# creepy children voices



## deoblo (Apr 9, 2010)

Right here they have some pretty good ones http://www.frightprops.com/sound-audio/audio-cds.html


----------



## lilangel_66071 (Sep 12, 2008)

i have had talking in my house upstairs that i wish was a recording, scared the heck out of me, my house was built in 1925 and sometimes you can hear people talking if you are home alone up stairs :O ha. but it would be so awsome to have that so when my friends come over they can hear that, they all know about the voices in my house ha would make for a good scare


----------



## medusa (Jun 20, 2004)

Gore Galore has some awesome CD's and I believe one of them has childrens voices


----------



## creepyhomemaker (May 10, 2008)

You might like this. The first part is called Nursery Rhyme. I have it on my ipod and I can send it to you if you want. (The sound only, not any video) 
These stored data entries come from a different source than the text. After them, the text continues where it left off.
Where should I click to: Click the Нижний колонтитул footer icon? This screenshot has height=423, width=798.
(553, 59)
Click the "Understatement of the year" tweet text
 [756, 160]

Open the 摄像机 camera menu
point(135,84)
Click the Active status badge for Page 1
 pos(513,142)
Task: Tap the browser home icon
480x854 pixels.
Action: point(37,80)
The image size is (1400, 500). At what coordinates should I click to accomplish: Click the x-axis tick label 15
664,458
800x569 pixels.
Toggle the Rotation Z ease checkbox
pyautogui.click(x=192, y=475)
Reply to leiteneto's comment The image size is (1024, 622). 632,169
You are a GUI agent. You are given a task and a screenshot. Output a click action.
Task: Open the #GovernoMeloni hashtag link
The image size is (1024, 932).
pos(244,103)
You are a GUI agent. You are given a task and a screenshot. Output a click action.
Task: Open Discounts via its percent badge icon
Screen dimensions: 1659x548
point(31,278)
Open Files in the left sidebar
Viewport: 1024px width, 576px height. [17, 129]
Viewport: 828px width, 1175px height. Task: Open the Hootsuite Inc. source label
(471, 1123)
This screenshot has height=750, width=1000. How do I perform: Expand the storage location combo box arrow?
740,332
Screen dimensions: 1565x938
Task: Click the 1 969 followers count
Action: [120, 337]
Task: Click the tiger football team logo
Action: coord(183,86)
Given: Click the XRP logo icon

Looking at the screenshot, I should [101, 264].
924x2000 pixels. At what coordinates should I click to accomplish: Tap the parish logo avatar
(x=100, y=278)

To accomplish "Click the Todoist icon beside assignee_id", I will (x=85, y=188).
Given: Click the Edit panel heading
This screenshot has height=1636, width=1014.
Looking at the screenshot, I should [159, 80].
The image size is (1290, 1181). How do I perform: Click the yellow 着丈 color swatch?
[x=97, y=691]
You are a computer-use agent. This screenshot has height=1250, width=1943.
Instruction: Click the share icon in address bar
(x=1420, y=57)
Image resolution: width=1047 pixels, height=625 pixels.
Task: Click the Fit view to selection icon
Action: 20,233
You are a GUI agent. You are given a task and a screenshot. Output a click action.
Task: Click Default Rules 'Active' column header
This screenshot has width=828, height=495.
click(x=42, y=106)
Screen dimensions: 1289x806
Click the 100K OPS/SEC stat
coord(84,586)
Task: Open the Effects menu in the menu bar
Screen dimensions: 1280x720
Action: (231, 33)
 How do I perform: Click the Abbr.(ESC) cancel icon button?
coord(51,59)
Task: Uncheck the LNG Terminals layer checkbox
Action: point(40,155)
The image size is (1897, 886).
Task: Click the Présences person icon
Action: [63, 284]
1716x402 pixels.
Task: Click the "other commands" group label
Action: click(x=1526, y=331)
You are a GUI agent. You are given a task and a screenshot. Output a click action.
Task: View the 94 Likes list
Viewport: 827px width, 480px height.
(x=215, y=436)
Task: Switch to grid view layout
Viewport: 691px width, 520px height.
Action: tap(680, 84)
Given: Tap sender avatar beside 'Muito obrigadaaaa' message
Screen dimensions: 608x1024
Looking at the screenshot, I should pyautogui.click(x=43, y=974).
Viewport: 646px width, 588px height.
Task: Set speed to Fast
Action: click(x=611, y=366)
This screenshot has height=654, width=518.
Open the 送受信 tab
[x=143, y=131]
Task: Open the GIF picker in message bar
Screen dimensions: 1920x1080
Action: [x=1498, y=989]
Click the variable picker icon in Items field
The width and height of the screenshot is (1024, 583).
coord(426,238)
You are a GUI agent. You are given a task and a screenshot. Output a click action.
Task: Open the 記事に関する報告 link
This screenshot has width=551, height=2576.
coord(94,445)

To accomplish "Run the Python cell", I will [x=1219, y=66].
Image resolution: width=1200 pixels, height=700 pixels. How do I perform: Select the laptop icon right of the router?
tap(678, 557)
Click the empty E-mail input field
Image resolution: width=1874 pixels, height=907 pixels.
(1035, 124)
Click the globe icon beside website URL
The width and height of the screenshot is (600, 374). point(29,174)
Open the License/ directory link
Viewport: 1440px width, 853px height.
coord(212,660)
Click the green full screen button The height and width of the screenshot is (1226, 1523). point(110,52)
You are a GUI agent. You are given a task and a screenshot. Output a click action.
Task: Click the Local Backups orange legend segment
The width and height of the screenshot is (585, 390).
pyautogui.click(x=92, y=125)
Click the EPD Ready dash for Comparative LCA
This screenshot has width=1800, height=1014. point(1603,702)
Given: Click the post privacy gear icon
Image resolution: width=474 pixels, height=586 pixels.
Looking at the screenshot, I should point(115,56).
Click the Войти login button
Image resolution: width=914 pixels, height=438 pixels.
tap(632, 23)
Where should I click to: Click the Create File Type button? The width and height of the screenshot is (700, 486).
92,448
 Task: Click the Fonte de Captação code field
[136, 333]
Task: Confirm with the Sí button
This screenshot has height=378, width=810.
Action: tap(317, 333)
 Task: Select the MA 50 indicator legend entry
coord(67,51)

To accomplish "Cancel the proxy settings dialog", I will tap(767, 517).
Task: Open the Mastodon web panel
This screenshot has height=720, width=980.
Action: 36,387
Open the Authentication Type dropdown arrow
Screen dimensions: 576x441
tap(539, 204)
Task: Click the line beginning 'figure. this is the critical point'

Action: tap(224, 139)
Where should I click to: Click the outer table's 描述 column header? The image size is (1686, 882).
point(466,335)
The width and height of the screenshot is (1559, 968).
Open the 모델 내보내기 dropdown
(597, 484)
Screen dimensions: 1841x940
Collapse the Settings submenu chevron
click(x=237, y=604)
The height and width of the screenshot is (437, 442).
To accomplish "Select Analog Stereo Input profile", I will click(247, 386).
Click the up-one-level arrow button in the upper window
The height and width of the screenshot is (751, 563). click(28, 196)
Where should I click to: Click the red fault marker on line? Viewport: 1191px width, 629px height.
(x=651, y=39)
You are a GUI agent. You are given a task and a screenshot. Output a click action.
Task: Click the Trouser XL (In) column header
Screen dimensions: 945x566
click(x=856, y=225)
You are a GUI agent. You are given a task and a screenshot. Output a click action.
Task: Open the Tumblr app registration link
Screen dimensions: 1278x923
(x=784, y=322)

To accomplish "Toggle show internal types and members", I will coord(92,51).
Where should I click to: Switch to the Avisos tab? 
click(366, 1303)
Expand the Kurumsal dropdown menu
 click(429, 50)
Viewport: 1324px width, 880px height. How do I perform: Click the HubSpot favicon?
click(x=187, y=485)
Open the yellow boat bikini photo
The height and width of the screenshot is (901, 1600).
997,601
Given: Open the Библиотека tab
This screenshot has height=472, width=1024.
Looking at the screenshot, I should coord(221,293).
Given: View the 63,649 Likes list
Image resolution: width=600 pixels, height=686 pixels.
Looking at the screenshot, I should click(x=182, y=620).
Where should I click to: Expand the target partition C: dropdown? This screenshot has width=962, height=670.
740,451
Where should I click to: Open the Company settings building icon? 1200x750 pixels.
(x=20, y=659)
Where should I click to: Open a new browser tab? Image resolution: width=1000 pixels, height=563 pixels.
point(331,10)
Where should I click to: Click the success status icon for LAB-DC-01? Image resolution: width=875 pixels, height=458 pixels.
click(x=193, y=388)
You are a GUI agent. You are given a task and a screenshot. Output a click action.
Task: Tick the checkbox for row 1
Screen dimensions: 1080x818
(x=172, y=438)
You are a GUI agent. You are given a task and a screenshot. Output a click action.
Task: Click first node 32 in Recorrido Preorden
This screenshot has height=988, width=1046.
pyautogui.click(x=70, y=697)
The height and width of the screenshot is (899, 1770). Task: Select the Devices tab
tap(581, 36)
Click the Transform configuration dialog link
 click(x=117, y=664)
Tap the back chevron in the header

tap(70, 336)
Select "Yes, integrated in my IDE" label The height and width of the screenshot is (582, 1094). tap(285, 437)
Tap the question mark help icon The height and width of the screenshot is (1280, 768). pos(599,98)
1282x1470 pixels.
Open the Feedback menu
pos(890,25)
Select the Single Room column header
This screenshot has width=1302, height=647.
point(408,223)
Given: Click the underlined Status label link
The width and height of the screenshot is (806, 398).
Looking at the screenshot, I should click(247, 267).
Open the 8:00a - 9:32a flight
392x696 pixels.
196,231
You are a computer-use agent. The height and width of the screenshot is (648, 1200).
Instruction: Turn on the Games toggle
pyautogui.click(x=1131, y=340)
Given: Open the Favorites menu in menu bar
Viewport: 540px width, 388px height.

http://www.youtube.com/watch?v=AvELtlOJSjA&feature=related


----------



## NOWHINING (Jul 25, 2009)

dont feel bad i am too a computer retarded. :}


----------



## ter_ran (Jan 14, 2006)

Try to find the children of the corn movie soundtracks! Those were always creepy to me! Maybe someone here has the files for ya.. The best of luck to you!


----------



## Dark lord (Jan 8, 2007)

An Old thread resurrected......How about these,creepy enough to play in an attic & creep out your friends !! 
Think i have a few other creepy children ones.
http://www.4shared.com/audio/XZC9tQ4I/spectralsounds.html
http://www.4shared.com/audio/0ks5PRx4/20-Dead_kids-Haunted_voices.html


----------



## Dark lord (Jan 8, 2007)

Here ya go,it's an evil small world-http://www.4shared.com/audio/Q5ZPfWt_/04-Evilsmallworld.html
& how about twisted Oompaloompas- http://www.4shared.com/audio/z7qfvRAZ/05-Twistedoompaloompas.html


----------



## JustaBunchOfHocusPocus (Sep 17, 2007)

Wow they sound creepy, thanks for sharing!


----------



## Tish (Aug 5, 2008)

Great thread. Thinking of an evil nursery theme this year, these are fantastic.


----------